Aunque pueda ocultar su interior, no puede ocultar su figura entre los demás edificios de la avenida, sólo nos son invisibles sus entrañas, pero no puede impedir que lo miremos -o por lo menos que nos mire a nosotros la estructura del tanque de agua, que se asoma como una cabeza desde atrás de los tarcos- y pensemos en todas las cosas que pudo haber sido o en qué le habrá pasado para no haber sido, para quedar así, inconcluso y abandonado. La vista desde la azotea es la mejor que se puede tener de la ciudad, de los talleres, el cerro y las rutas, porque uno estaría mirando indudablemente de la estructura más alta de Tafí Viejo.

Pero nuestro gigante representa un Tafí Viejo antiguo con ganas de ser grande y moderno, con esperanzas de progreso, cosas de otros tiempos. Representa hombres con una capacidad emprendedora poderosa y proyectos visionarios, capaces de ofrecer su economía, su renombre y astucia a cambio de sus proyectos. También representa el reproche a los nuevos ciudadanos, que alguna vez pasamos por su vereda pateando algún pedazo de ladrillo, que lo miramos y pesadamente pensamos: – ¿Cuándo van a tirar esto?

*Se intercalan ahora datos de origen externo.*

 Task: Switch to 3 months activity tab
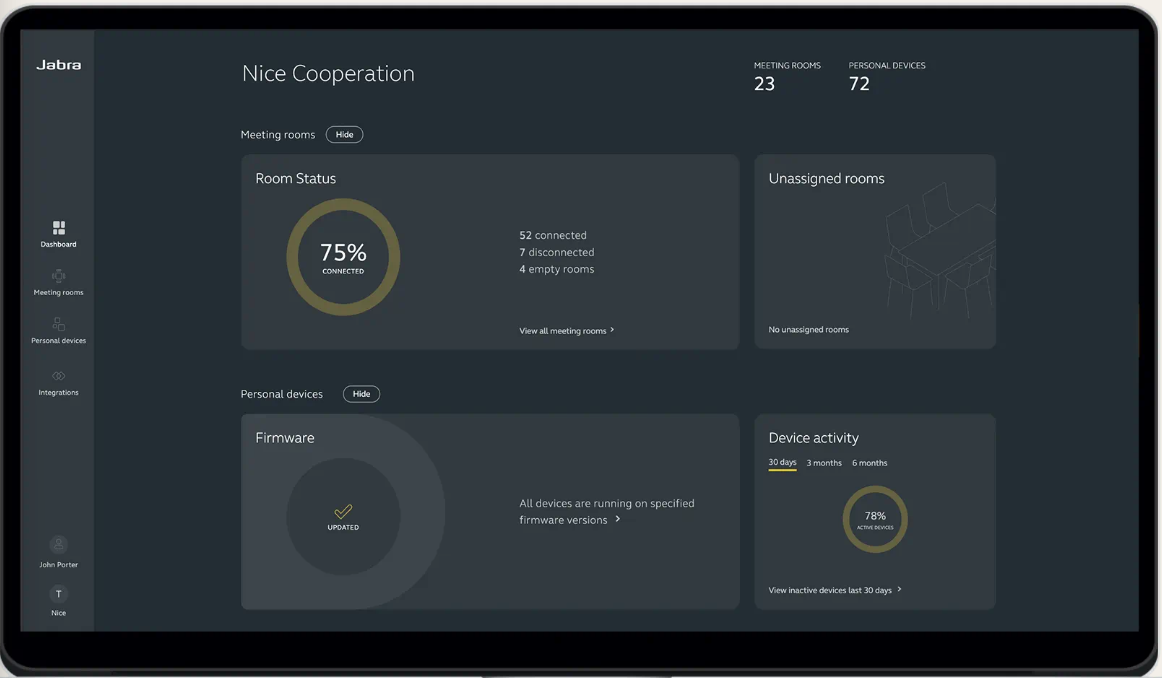point(824,463)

Dicen sus hijos que Pedro murió mirando el edificio. Su último lecho tenía un ventanal enorme desde donde podía verlo y pasar largas horas reflexionando ¿cuáles habrán sido sus deseos? nadie lo sabe, ni lo sabrá nunca. Tampoco sabremos ciertamente porque se paró la obra: aún con la falta de fondos, el desinterés de gobierno y del sector público, las adversidades familiares y su destino poco claro, Zarzosa continuaba insistiendo en terminarlo, y su único enemigo finalmente fue su finitud. Lo que sabemos es que su obstinación y su ideal emprendedor sólo pudieron dar como fruto un monumental coloso, perfectamente recto, que aún dormido, parece llenarnos de misterio; y aunque ninguna calle de nuestra ciudad lleve el nombre de Pedro Zarzosa, su legado sigue siendo gigante.